Flooding pounds North Korea making food crisis worse
Last week’s rains cause flooding in large areas of the provinces of Kangwon and South Hwanghae, putting millions of people at risk from hunger. US is sending 500,000 tonnes of food aid to cope with the emergency.
Pyongyang (AsiaNews/Agencies) – Heavy rains caused “considerable” damage to farmland, aggravating a food crisis that could turn into a catastrophe, North Korea’s Korean Central News Agency (KCNA) reported.

“Recent torrential rains have damaged crops,” KCNA said, especially in the provinces of Kangwon and South Hwanghae.
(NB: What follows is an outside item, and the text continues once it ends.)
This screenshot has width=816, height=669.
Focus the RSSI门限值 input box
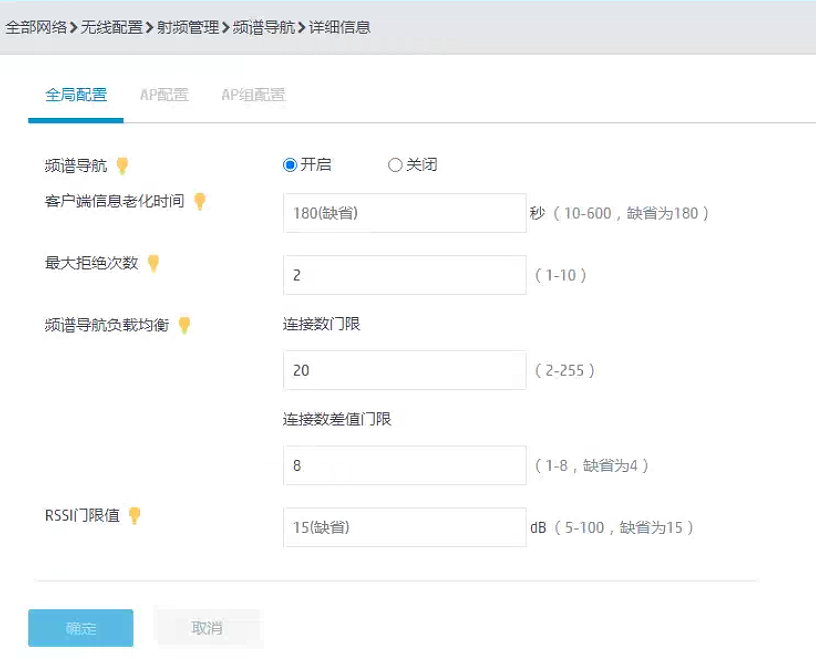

North Korea is experiencing one of its worst food crisis, one that is comparable to the famine that struck the country at the end of the 1990s.

The United Nations World Food Programme (WFP) has sounded the alarm, stressing that harvest shortages in the last few years and flooding last year have left millions of North Koreans without enough to eat.

“The recent downpours inflicted heavy losses to various sectors of the national economy, including agriculture,” KCNA said.

In order to partly offset the problem the US government has sent a second shipment of US food aid to North Korea. The ship reached the western port of Nampo yesterday.

The North's traditional foe, the United States, has promised to deliver 500,000 tonnes of food this year, 400,000 tons of the total through the UN's World Food Programme (WFP) and the rest through private US agencies.